## Texte choisi
_ _ _ _ _ _ _
Soutenir avec quelques-uns que ce n’est point Dieu qui a envoyé d’en haut sur notre terre, la philosophie, c’est affirmer, ce me semble, que Dieu ne peut point voir le détail, et qu’il n’est point la cause première de tous les biens, puisque chacun d’eux, pris à part, est un bien isolé, et que rien de ce qui est n’existe sans la volonté de Dieu. Dieu l’a voulu. Donc la philosophie émane de Dieu ; donc il l’a voulue telle qu’elle a été, dans l’intérêt des nations qui n’avaient pas d’autre frein pour s’abstenir du mal. Rien, en effet, n’échappe aux regards de Dieu, ni le présent, ni l’avenir, ni la manière dont chaque être doit exister. Lisant d’avance quels seront les moindres mouvements de ses créatures,

« Il voit tout, il entend tout[1], »
_ _ _ _ _ _ _
## Enregistrements fournis
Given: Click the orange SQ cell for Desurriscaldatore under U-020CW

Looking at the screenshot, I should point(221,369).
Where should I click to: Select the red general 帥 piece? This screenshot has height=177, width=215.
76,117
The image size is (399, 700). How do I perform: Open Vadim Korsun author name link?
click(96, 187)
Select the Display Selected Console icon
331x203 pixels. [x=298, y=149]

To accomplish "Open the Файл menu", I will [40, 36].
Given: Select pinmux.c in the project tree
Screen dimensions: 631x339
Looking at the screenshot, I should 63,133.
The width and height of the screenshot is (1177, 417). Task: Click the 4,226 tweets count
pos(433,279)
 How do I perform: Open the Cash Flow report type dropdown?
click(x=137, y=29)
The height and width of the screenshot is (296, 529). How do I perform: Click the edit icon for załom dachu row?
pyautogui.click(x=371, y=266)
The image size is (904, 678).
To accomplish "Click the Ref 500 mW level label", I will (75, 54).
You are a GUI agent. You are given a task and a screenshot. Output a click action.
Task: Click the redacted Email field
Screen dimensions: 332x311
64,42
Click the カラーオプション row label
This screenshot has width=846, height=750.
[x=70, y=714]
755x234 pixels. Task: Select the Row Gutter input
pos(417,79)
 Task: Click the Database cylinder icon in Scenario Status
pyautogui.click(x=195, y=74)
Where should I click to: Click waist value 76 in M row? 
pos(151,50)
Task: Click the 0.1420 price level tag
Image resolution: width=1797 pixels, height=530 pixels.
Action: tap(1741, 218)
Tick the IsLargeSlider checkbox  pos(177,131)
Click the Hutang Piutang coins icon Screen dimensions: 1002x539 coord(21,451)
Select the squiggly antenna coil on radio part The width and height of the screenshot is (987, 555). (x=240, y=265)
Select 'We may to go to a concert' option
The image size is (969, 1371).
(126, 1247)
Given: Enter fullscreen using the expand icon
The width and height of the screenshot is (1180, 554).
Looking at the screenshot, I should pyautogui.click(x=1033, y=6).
_ _ _ _ _ _ _
## L'exercice
D'après le texte sur l'origine divine de la philosophie, dans l'intérêt de qui Dieu a-t-il voulu la philosophie telle qu'elle a été ?

## Corrigé
Dans l'intérêt des nations qui n'avaient pas d'autre frein pour s'abstenir du mal.